Role
This skill owns service-layer implementation and business-rule placement inside modules. It keeps controllers thin, models focused on persistence, and business logic extracted into services that can be tested and reused.
When To Use
- Use for service classes, business-rule extraction, API service contracts, and coordination between controllers and models.
- Use for keywords such as service, business logic, orchestration, API layer, domain rule, and refactor controller logic.
- Use when a task is more about module behavior than about framework infrastructure.
Source Material
AI-ENTRY.mdCLAUDE.mddev/ai/skills/service-development/SKILL.mddev/ai/skills/code-generation-standards/SKILL.mddev/ai/skills/module-development/SKILL.md
Responsibilities
- Place business logic in services instead of controllers or templates.
- Define stable module-local service contracts and collaboration boundaries.
- Keep persistence concerns in models and orchestration concerns in services.
- Structure code to support unit testing and future reuse.
Workflow
- Confirm the business rule, the entry point, and the owning module.
- Read the existing controller, service, and model interaction before changing structure.
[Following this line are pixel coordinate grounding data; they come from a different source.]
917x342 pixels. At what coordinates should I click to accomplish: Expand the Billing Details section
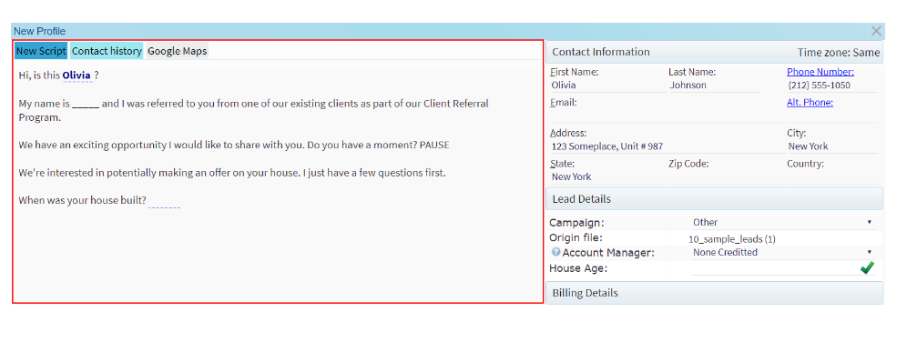[x=714, y=293]
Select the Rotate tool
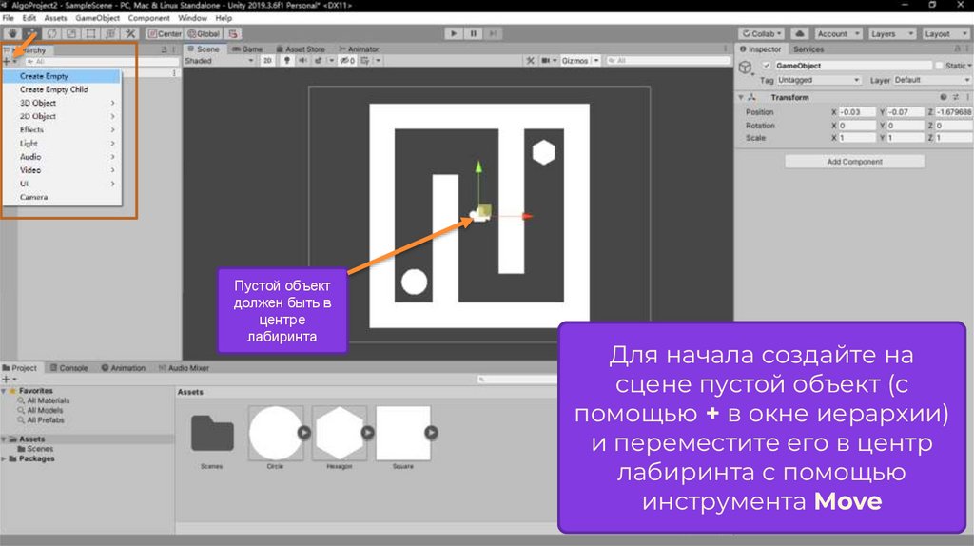This screenshot has height=546, width=974. pyautogui.click(x=50, y=33)
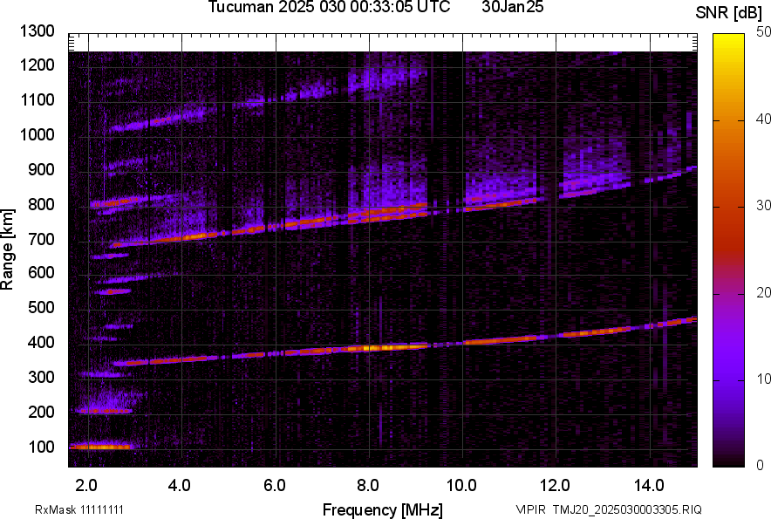Click the 14.0 frequency tick label
771x519 pixels.
pos(649,484)
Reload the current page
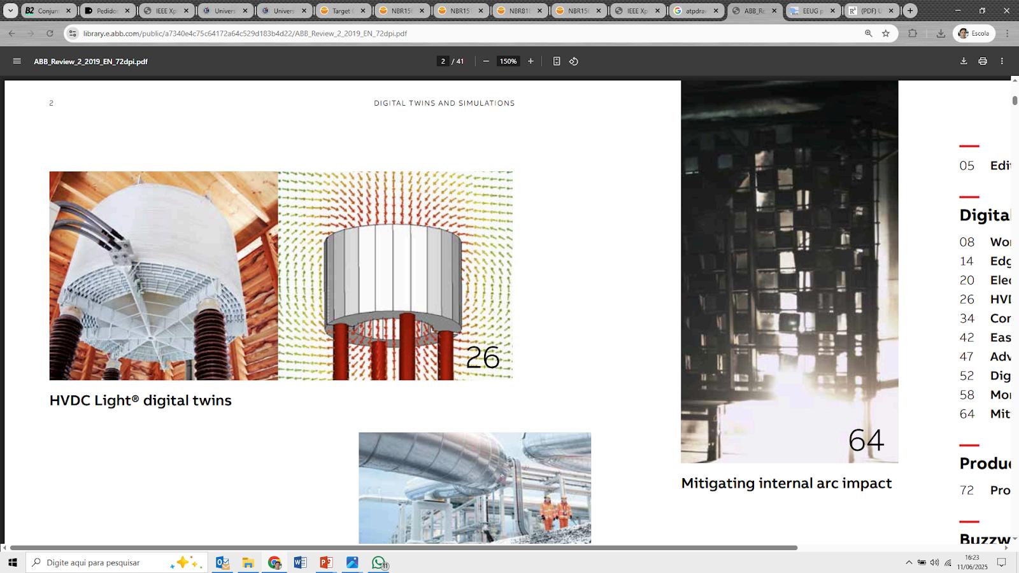Screen dimensions: 1019x573 (x=50, y=33)
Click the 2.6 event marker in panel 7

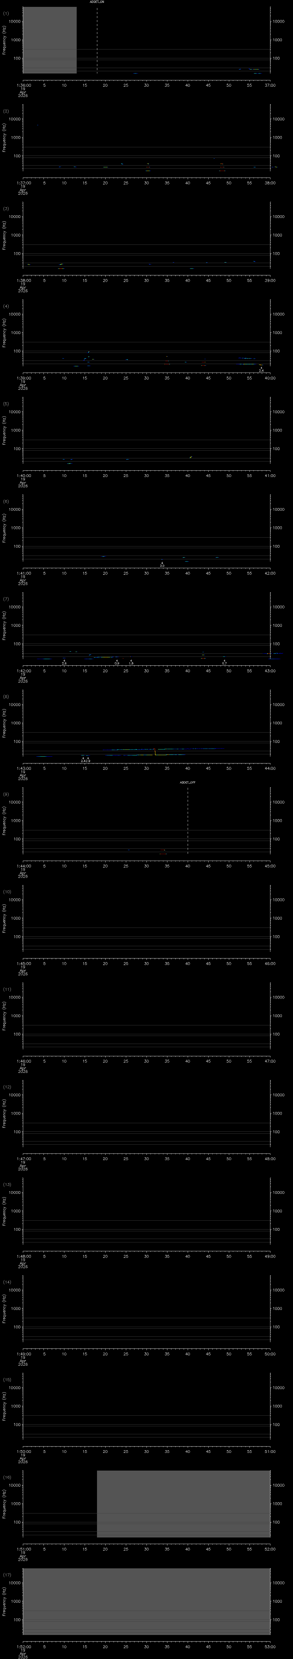64,663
- Extract or implement the rule inside a service with explicit dependencies.
- Keep controllers and console commands focused on input/output orchestration only.
- Add unit tests around the extracted service behavior.
- Validate the end-to-end feature path through its real entry point.
- Report the service boundary and any new contract assumptions.
Weline Rules
- Prefer small, isolated, testable changes.
- Keep module boundaries intact.
- Do not hardcode user-facing text.
- Use i18n for user-facing text.
- Provide unit test evidence where relevant.
Inputs Required
- The current feature entry point and expected business outcome.
- The owning module and collaborating models or services.
- Any API or controller contracts that must remain stable.
- Required validation path and edge cases.
Expected Output
- A service-layer implementation or refactor with clearer business boundaries.
- Unit-test or focused validation evidence for the business rule.
- Notes about affected controller, API, or model interactions.
Validation
- Run targeted unit tests for extracted or changed service behavior.
- Run a route, command, or API check through the real entry point when relevant.
- Confirm controllers no longer contain unnecessary business-rule branches.
- Confirm models remain persistence-focused rather than becoming orchestration hubs.
Constraints
- Do not move UI rendering logic into services.
- Do not bury business-critical logic inside controllers, commands, or templates.
- Do not introduce raw SQL or framework-invented APIs in service code.
- Do not change public contracts silently without documenting the impact.